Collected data
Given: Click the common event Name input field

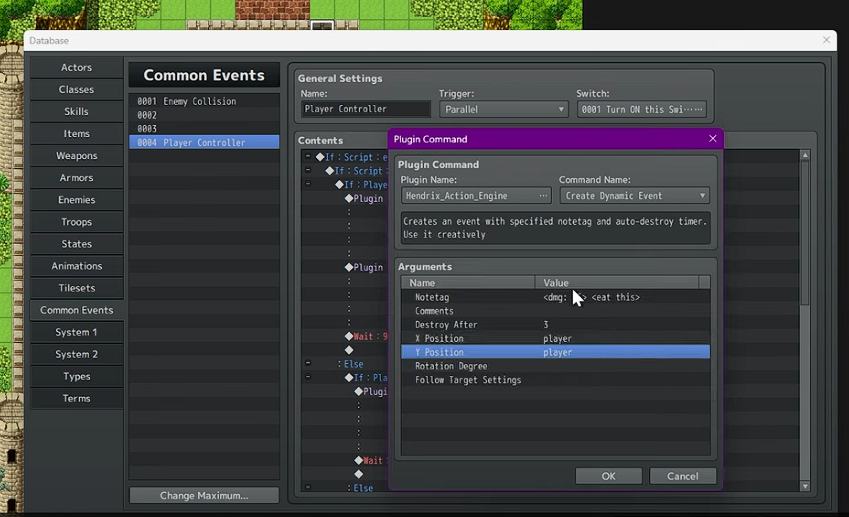Looking at the screenshot, I should pyautogui.click(x=365, y=109).
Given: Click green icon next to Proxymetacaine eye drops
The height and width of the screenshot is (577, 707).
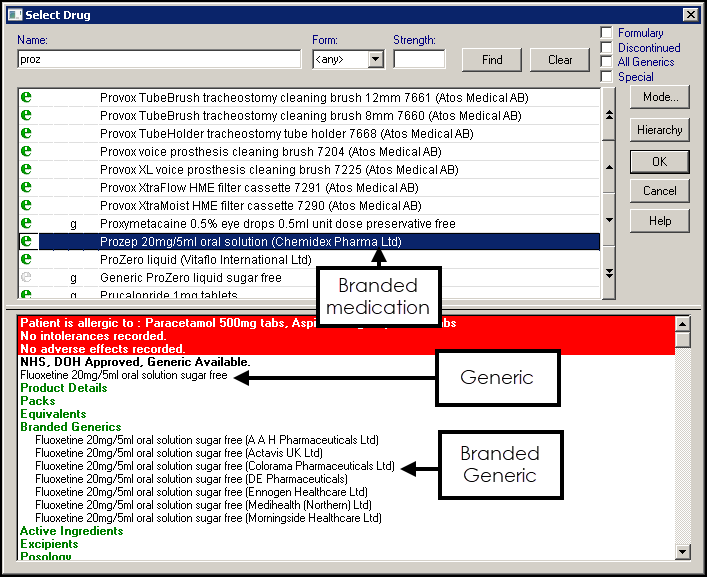Looking at the screenshot, I should click(x=26, y=223).
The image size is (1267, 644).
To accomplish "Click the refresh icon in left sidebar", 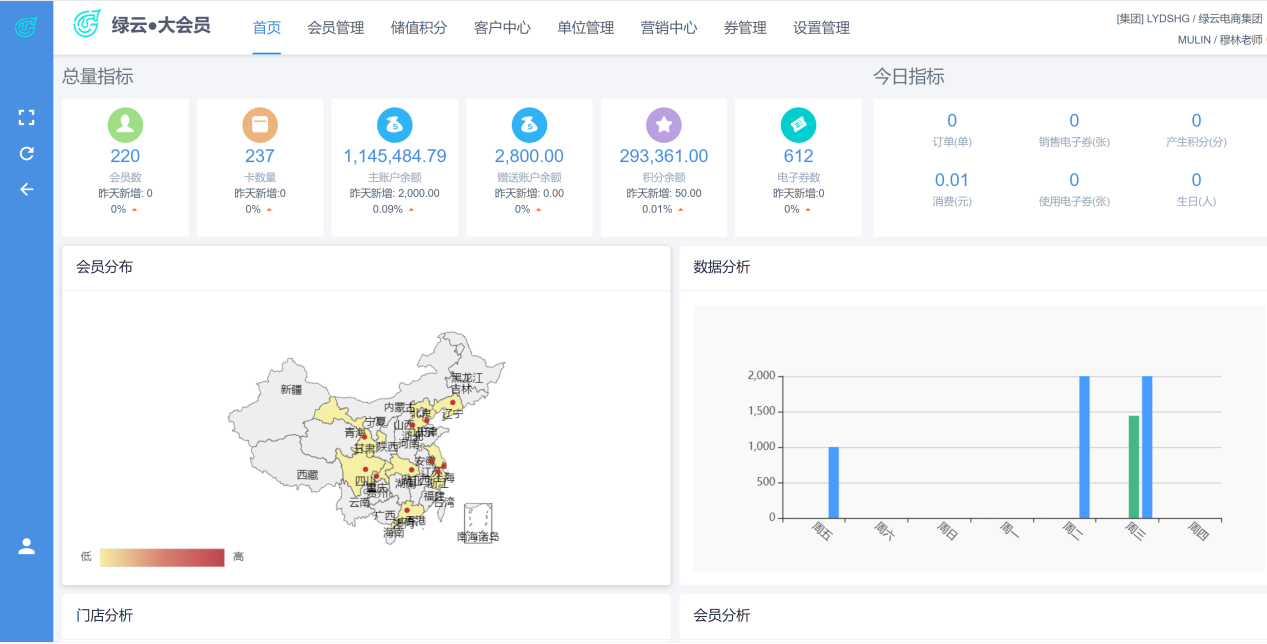I will pyautogui.click(x=27, y=153).
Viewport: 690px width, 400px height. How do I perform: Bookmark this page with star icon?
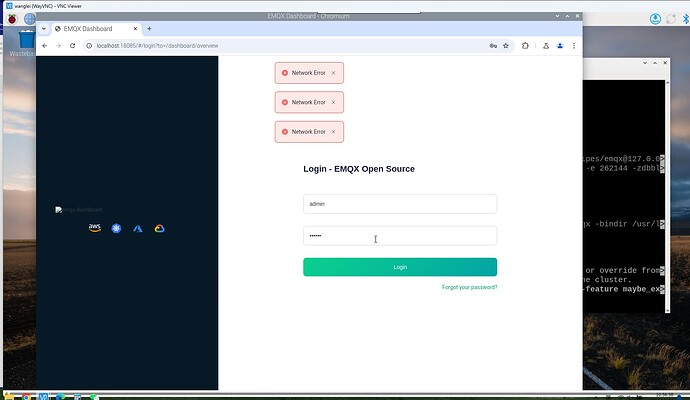tap(508, 46)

TASK -> Put down exactly the lines of the data above that run from its first line through the line bearing "The image size is (1267, 644).", and no pictures.

RESPONSE ->
Given: Click the common event Name input field

Looking at the screenshot, I should pyautogui.click(x=365, y=109).
Given: Click green icon next to Proxymetacaine eye drops
The height and width of the screenshot is (577, 707).
Looking at the screenshot, I should click(x=26, y=223).
The image size is (1267, 644).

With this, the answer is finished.